* TEXTE FOURNI
3.2.1 Des investissements concentrés sur quelques secteurs et très peu générateurs d’emplois

Nous avons déjà évoqué la concentration des projets individuels réalisés dans le pays d’origine sur un petit nombre de secteurs tels que le petit commerce, l’acquisition de cheptel au village et la construction de maisons. La création de petites et moyennes entreprises est très rare et le plus souvent il s’agit d’entreprises d’imports exports ou de transport. Cependant, l’investissement dans l’habitat demeure le principal secteur de prédilection des immigrés. Plusieurs études corroborent ce fait essentiel qui semble une réalité que l’on retrouve chez tous les expatriés386.

Ce choix de propriété foncière et immobilière a des conséquences socio-économiques favorables à la société et au tissu urbain. Le dynamisme des investissements de migrants internationaux sénégalais a permis en particulier de pallier aux insuffisances quantitatives et qualitatives du parc de logements – insuffisances dues au désengagement de l’État qui a fortement réduit les subventions allouées aux sociétés immobilières387. En effet, après avoir acheté et transformé des maisons, les migrants les louent à des prix abordables aux personnes à revenus modestes et celles du secteur dit informel exclues des programmes d’habitat planifié.

Après 1974, date d’arrêt de l’immigration de travail, les migrants ont par précaution commencé à investir au Sénégal. La première vague d’investissements a démarré en 1978 avec comme priorité la réalisation d’investissements d’ordre familial ou communautaire à caractère social388.

* INFORMATIONS AFFICHÉES
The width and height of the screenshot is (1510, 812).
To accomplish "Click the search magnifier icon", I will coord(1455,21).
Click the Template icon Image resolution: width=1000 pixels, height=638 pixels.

* CONSIGNE DONNÉE 1
Recopiez, dans le texte sur les investissements des migrants sénégalais, le passage allant de « 3.2.1 Des investissements » jusqu'à « tous les expatriés386. ».
* CONSIGNE DONNÉE 2
Quels secteurs le texte sur les investissements des migrants sénégalais cite-t-il comme ceux sur lesquels se concentrent les projets individuels réalisés dans le pays d'origine ?
* CONSIGNE DONNÉE 3
Rédigez la suite du texte sur les investissements des migrants sénégalais à partir de sa dernière phrase.

* RÉPONSE RÉDIGÉE 1
3.2.1 Des investissements concentrés sur quelques secteurs et très peu générateurs d’emplois

Nous avons déjà évoqué la concentration des projets individuels réalisés dans le pays d’origine sur un petit nombre de secteurs tels que le petit commerce, l’acquisition de cheptel au village et la construction de maisons. La création de petites et moyennes entreprises est très rare et le plus souvent il s’agit d’entreprises d’imports exports ou de transport. Cependant, l’investissement dans l’habitat demeure le principal secteur de prédilection des immigrés. Plusieurs études corroborent ce fait essentiel qui semble une réalité que l’on retrouve chez tous les expatriés386.

* RÉPONSE RÉDIGÉE 2
- Le petit commerce
- L'acquisition de cheptel au village
- La construction de maisons

* RÉPONSE RÉDIGÉE 3
Le fait d’habiter en ville avec leur famille constitue pour les migrants d’origine rurale une certaine élévation dans l’échelle sociale. L’installation en ville leur ouvre la possibilité de bénéficier des infrastructures urbaines – eau, électricité, transports, etc. et surtout l’école pour les enfants. La forte demande de logement en zone urbaine accroît la rentabilité financière des investissements immobiliers – achat et construction de logements à louer – et permet ainsi aux migrants d’assurer, au-delà de leur retraite, l’avenir de leurs enfants et d’augmenter leurs investissements sociaux.

Comme on peut le remarquer ces activités, bien qu’étant utiles et nécessaires pour les migrants et leur famille, sont très peu génératrices d’emplois. Il est évident, même en l’absence de statistiques relatives au nombre d’emplois créés ou induits par ces projets, que les populations des pays de départ ne peuvent attendre de l’action des migrants une amélioration sensible de leur sort. Ainsi, les migrants ne peuvent pas être les vecteurs du développement de leur pays d’origine. Ils peuvent et doivent participer au développement, à l’instar des autres acteurs privés nationaux et internationaux.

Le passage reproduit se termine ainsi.